Your task: Pull out the lines from the one containing "Click the red arrow annotation" through the final line of the listing below and repeat them exactly. Leave the pictures behind.

━━━━━ Data extracts ━━━━━

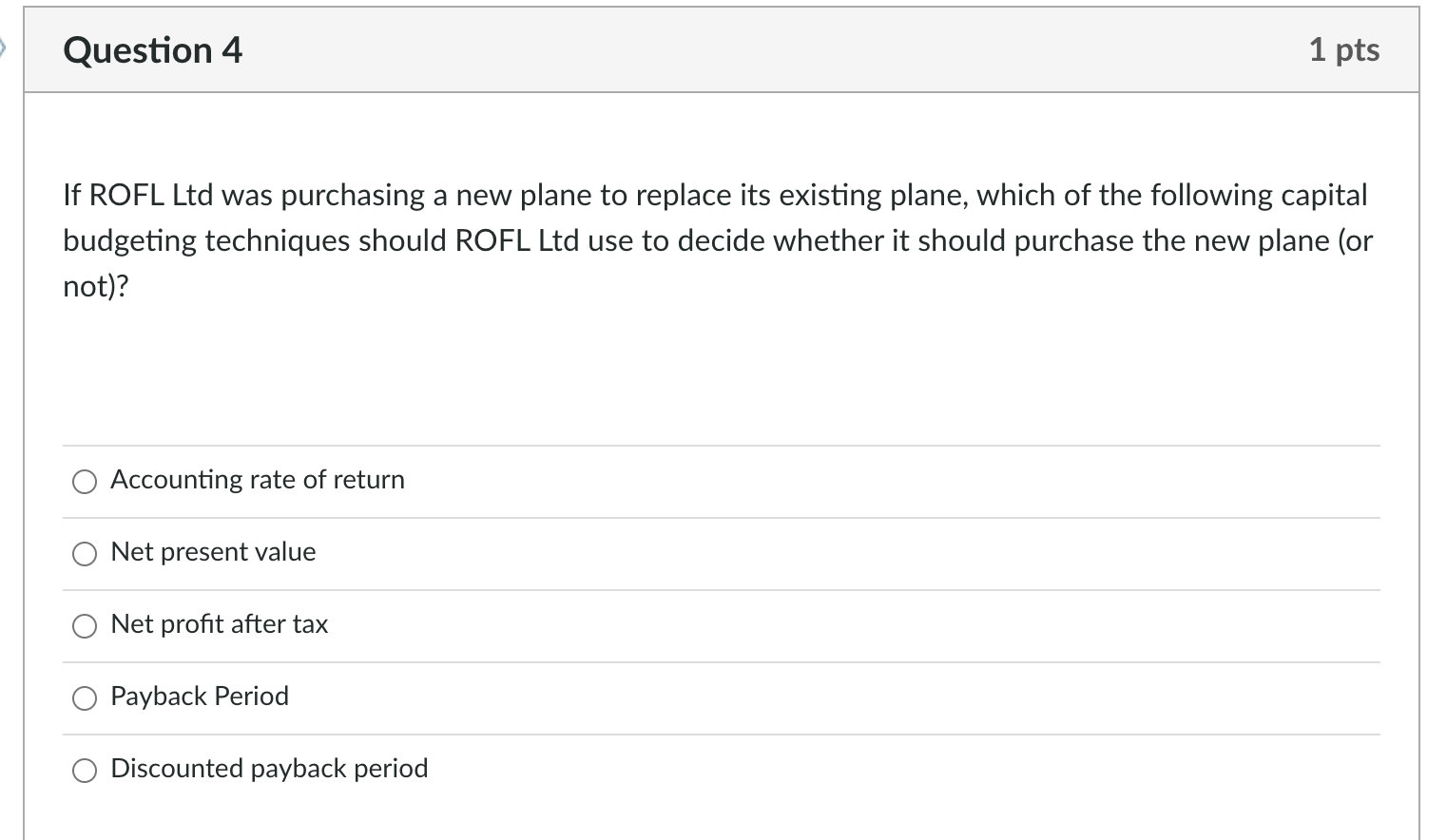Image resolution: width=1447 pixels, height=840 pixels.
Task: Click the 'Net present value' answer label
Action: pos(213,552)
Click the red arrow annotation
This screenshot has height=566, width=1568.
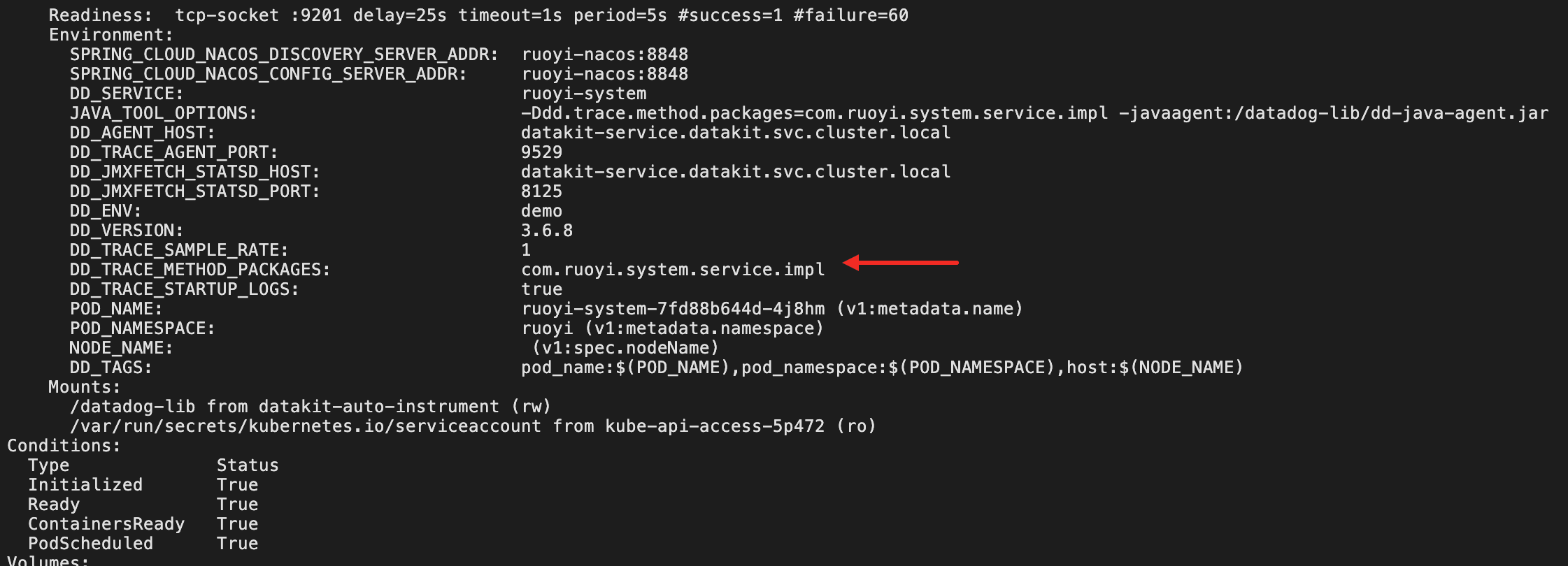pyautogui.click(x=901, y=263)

━━━━━

Response to this task:
Click the red arrow annotation
This screenshot has height=566, width=1568.
pyautogui.click(x=901, y=263)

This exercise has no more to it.